- [Task brief] Please transcribe exactly, and only, the lines of the data below between the line holding "Instruction: Expand message" and the line holding "Given: Click the RSS", inclusive.

Stored data entries
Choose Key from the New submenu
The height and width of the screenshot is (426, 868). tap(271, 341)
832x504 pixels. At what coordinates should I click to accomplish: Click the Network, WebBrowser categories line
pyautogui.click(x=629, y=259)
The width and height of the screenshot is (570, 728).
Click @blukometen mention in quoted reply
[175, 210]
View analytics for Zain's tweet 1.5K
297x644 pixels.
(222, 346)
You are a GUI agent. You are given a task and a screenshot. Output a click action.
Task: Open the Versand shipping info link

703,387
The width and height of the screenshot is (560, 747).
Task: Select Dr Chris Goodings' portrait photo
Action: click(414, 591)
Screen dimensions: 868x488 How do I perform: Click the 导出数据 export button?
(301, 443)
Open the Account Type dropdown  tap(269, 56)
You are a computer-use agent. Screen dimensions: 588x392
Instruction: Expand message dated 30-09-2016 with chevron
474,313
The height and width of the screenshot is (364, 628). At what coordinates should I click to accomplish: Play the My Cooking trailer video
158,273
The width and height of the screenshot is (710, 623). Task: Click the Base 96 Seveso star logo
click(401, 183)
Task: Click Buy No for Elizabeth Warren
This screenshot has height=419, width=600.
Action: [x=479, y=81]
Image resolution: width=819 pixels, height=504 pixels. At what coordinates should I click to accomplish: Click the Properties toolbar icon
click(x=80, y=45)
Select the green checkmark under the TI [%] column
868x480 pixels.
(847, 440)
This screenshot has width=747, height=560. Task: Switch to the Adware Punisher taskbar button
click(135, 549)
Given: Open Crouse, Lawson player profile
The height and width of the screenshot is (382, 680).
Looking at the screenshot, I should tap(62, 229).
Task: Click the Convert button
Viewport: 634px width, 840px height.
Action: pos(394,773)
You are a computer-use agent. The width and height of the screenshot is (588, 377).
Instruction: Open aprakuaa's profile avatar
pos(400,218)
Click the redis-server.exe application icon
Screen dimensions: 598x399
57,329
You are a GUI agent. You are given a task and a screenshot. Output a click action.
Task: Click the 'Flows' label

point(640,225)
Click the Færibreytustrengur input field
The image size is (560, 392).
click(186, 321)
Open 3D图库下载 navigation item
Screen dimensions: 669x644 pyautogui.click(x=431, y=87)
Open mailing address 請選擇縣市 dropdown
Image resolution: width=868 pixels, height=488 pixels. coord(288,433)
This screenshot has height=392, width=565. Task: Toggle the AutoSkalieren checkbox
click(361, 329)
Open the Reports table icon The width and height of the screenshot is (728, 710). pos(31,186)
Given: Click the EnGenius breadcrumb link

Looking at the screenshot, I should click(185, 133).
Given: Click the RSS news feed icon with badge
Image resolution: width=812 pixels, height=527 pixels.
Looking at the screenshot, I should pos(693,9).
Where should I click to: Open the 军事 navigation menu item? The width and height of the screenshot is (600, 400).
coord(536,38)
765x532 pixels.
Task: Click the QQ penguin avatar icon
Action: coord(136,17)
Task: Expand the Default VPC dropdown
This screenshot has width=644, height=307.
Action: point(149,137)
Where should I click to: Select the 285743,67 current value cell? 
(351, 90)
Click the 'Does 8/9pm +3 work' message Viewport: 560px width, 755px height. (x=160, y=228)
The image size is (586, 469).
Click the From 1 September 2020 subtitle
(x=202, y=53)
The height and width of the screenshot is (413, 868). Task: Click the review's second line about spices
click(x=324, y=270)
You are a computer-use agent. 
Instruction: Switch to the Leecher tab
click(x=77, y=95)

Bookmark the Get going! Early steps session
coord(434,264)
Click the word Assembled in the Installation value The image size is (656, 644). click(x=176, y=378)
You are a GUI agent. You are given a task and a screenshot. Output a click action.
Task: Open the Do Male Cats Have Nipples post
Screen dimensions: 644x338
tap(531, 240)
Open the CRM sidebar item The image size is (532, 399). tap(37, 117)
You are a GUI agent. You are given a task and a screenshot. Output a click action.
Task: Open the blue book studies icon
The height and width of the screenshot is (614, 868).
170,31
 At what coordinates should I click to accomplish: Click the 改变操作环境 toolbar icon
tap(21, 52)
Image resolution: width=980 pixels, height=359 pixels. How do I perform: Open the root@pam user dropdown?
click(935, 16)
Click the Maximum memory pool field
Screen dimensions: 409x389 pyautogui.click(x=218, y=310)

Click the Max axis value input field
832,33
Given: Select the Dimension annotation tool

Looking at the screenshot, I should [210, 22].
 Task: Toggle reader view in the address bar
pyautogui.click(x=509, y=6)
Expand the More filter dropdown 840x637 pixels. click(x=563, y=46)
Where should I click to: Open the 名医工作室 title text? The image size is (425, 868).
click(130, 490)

- [Result of the task]
Instruction: Expand message dated 30-09-2016 with chevron
474,313
The height and width of the screenshot is (364, 628). At what coordinates should I click to accomplish: Play the My Cooking trailer video
158,273
The width and height of the screenshot is (710, 623). Task: Click the Base 96 Seveso star logo
click(401, 183)
Task: Click Buy No for Elizabeth Warren
This screenshot has height=419, width=600.
Action: [x=479, y=81]
Image resolution: width=819 pixels, height=504 pixels. At what coordinates should I click to accomplish: Click the Properties toolbar icon
click(x=80, y=45)
Select the green checkmark under the TI [%] column
868x480 pixels.
(847, 440)
This screenshot has width=747, height=560. Task: Switch to the Adware Punisher taskbar button
click(135, 549)
Given: Open Crouse, Lawson player profile
The height and width of the screenshot is (382, 680).
Looking at the screenshot, I should tap(62, 229).
Task: Click the Convert button
Viewport: 634px width, 840px height.
Action: pos(394,773)
You are a computer-use agent. The width and height of the screenshot is (588, 377).
Instruction: Open aprakuaa's profile avatar
pos(400,218)
Click the redis-server.exe application icon
Screen dimensions: 598x399
57,329
You are a GUI agent. You are given a task and a screenshot. Output a click action.
Task: Click the 'Flows' label

point(640,225)
Click the Færibreytustrengur input field
The image size is (560, 392).
click(186, 321)
Open 3D图库下载 navigation item
Screen dimensions: 669x644 pyautogui.click(x=431, y=87)
Open mailing address 請選擇縣市 dropdown
Image resolution: width=868 pixels, height=488 pixels. coord(288,433)
This screenshot has height=392, width=565. Task: Toggle the AutoSkalieren checkbox
click(361, 329)
Open the Reports table icon The width and height of the screenshot is (728, 710). pos(31,186)
Given: Click the EnGenius breadcrumb link

Looking at the screenshot, I should click(185, 133).
Given: Click the RSS news feed icon with badge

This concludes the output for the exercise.